One of the cool things about being a freelance writer is that it basically gives you free license to ask anyone anything, and you can camouflage it as “research.” Being on the shy side, I was never one to strike up conversations with strangers. I feel weird asking people too many personal questions. That is, unless it’s for an article. That’s how I’ve come to find out about strangers’ first dates and birth stories, how much they make and how often they wash their hair. Inquiring minds want to know.
Years ago, I was interviewing an attractive, successful, 30-something single woman about what it was like to be an attractive, successful, 30-something single woman. Serious investigative journalism, I know! But she had some great things to say about being happily unattached. One thing that stuck with me is that she told me every week on her day off, she would go to the movies alone. Just her, in the middle of the day, with her bucket of popcorn with just the right amount of butter she preferred, watching a movie of her choice.
At that time I was in my twenties, and I would no more consider going to the movies alone than I would going out before 9pm on a Saturday night. It simply wasn’t done. (The irony is that now, of course, I am asleep in my flannel PJs before the hour I would have been arriving at a nightclub back then.) I was afraid to do a lot of things alone back then. God forbid someone think I was a friendless loser. Kids, this was before everyone had phones they could stare at to avoid human interaction and pretend they’re really, really busy.
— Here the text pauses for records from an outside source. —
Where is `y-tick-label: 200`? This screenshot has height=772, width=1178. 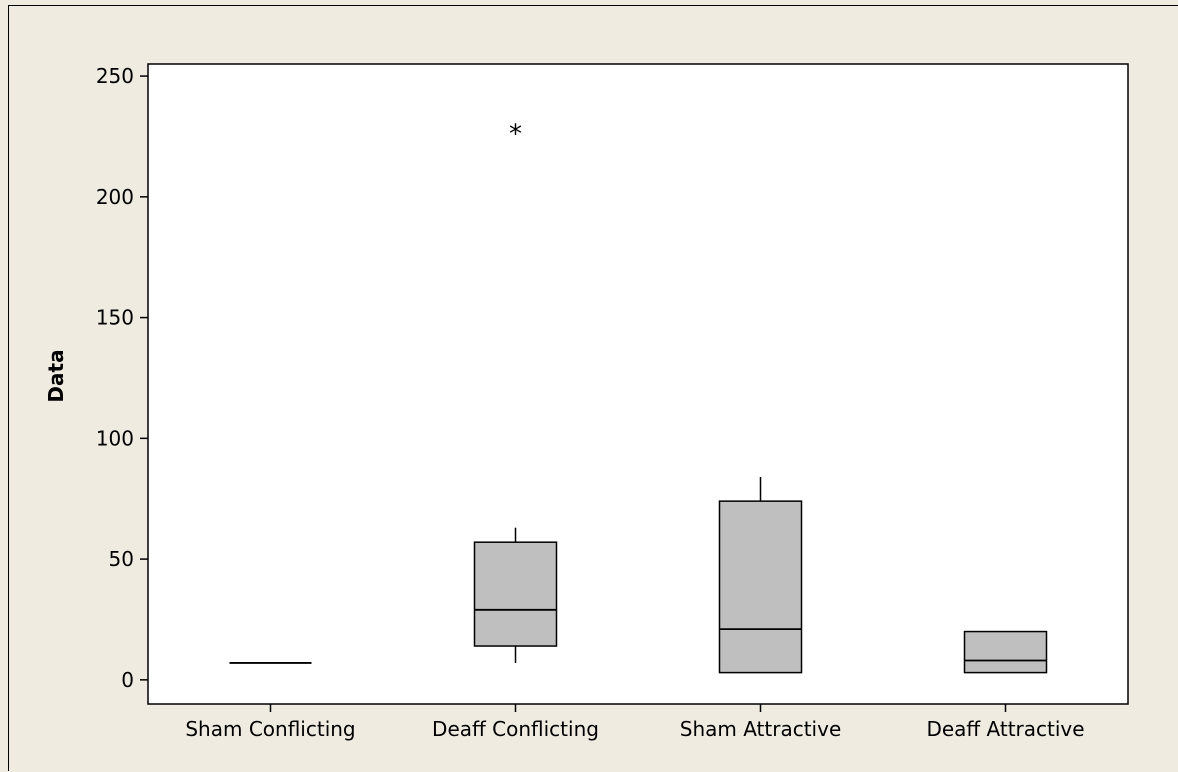
y-tick-label: 200 is located at coordinates (115, 197).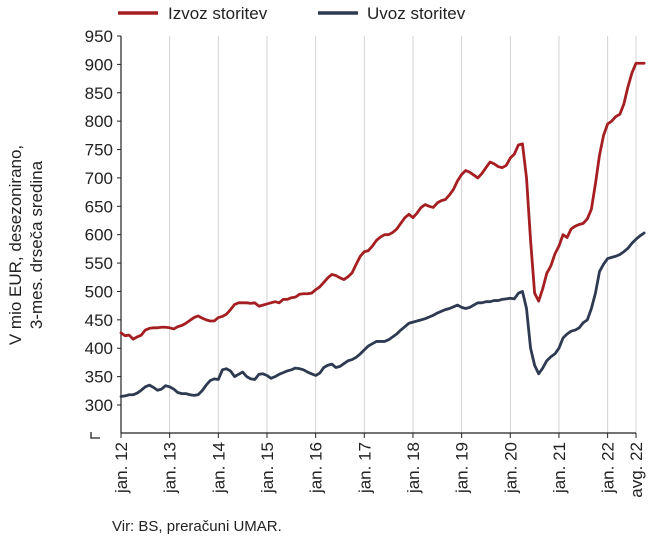  What do you see at coordinates (636, 470) in the screenshot?
I see `x-tick-label: avg. 22` at bounding box center [636, 470]. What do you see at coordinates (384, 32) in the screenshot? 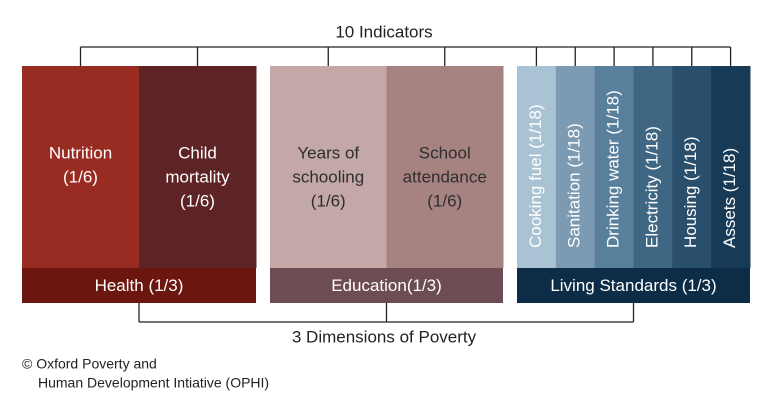
I see `top-label: 10 Indicators` at bounding box center [384, 32].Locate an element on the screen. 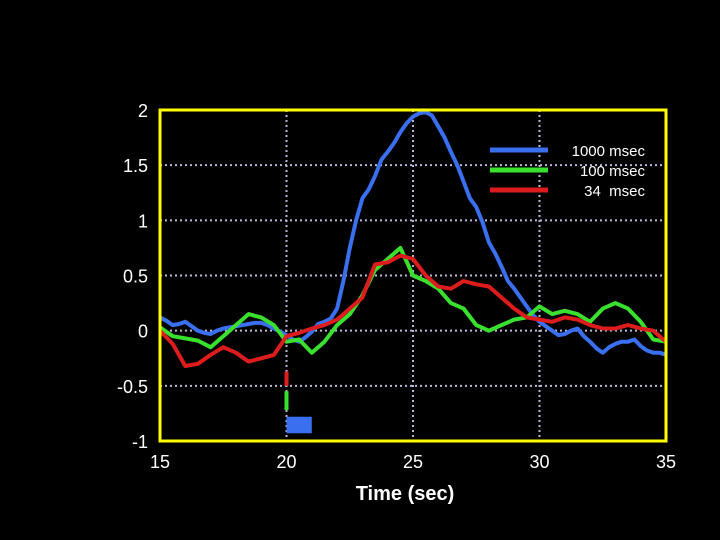  stimulus-marker-1000ms is located at coordinates (299, 425).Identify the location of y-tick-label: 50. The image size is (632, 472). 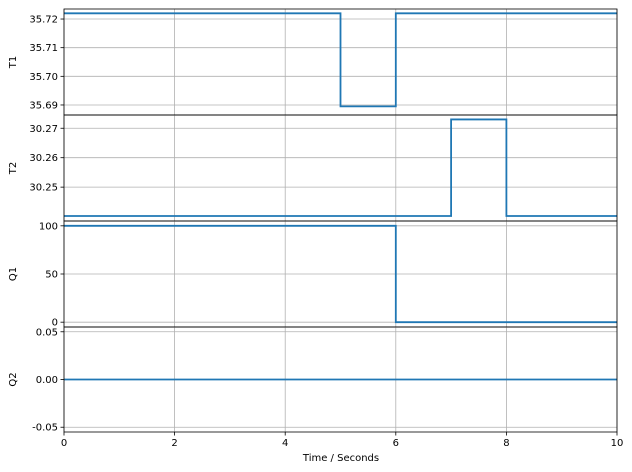
(52, 276).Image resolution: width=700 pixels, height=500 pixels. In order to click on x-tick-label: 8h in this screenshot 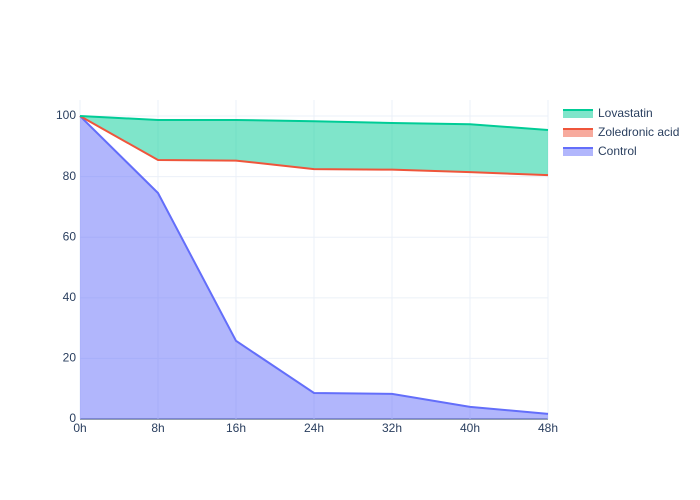, I will do `click(158, 428)`.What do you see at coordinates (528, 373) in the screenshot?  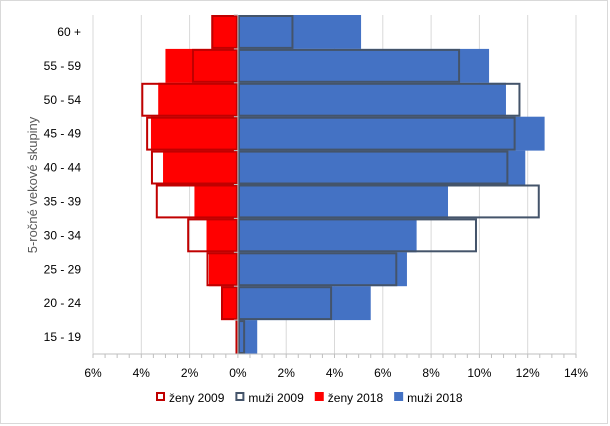 I see `x-tick-label: 12%` at bounding box center [528, 373]. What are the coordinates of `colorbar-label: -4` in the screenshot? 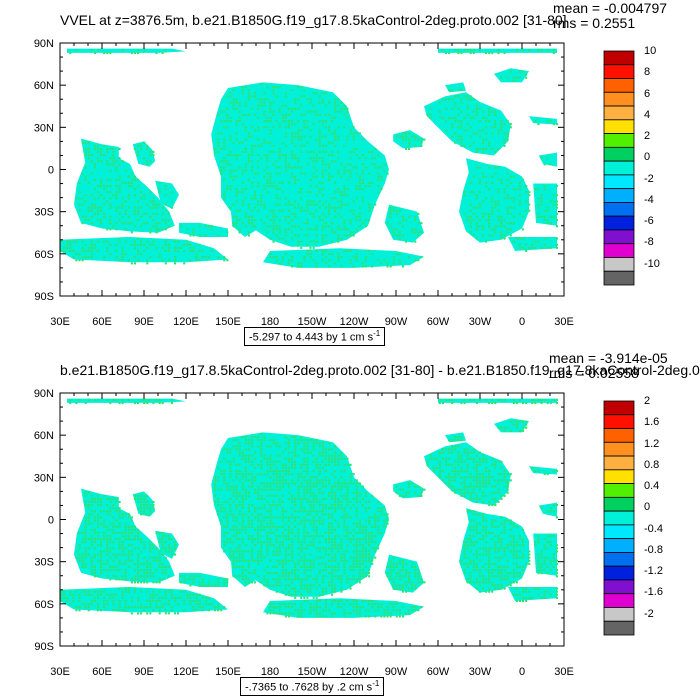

Fast-forward a couple decades to me, stuck in the house for snow days on end with small children. A solo Sunday matinee while hubs holds down the fort sounds like heaven now. So one weekend recently I slipped out to see “Saving Mr. Banks.” No trying to coordinate schedules with friends, no compromising on movies I don’t really want to see. No sharing my popcorn, no having to take anyone to the bathroom during a crucial plot development. Heaven.
As I waited for the movie to start, I noticed the people around me. Moms and their teen daughters, elderly couples, and several women on their own, like me. It wasn’t weird at all. I didn’t even feel compelled to obsessively check my phone.
I really liked the movie. I’d heard a lot about Tom Hanks’ performance as Walt Disney and Emma Thompson’s as prickly “Mary Poppins” author P.L. Travers. But the performances that struck me the most were the adorable little girl who plays a young Travers growing up in Australia, and Colin Farrell, who plays her charismatic but troubled father. And I didn’t even know Paul Giamatti was in the movie, but he shared one of its most touching scenes with Thompson.
With no one to distract me, I could give the movie my full attention. I noticed things I probably wouldn’t have if I’d had company, and I wasn’t embarrassed to shed a tear here and there. Was I weeping with relief for finally having a moment to myself, a break from the nonstop whirlwind of family life? Maybe a little, I’m not gonna lie. But I went home refreshed and grateful for the brief respite. You should try it some time. You can quote me on that.
QUOTE O’ THE DAY: “George Banks and all he stands for will be saved. Maybe not in life, but in imagination. Because that’s what we storytellers do. We restore order with imagination. We instill hope again and again and again.” – Walt Disney
RANDOM FACT O’ THE DAY: My 101-year-old grandfather met Walt Disney. He said he was “a real nice guy.” But he thought Disney was an idiot for building a theme park on a swamp in Florida. Ha!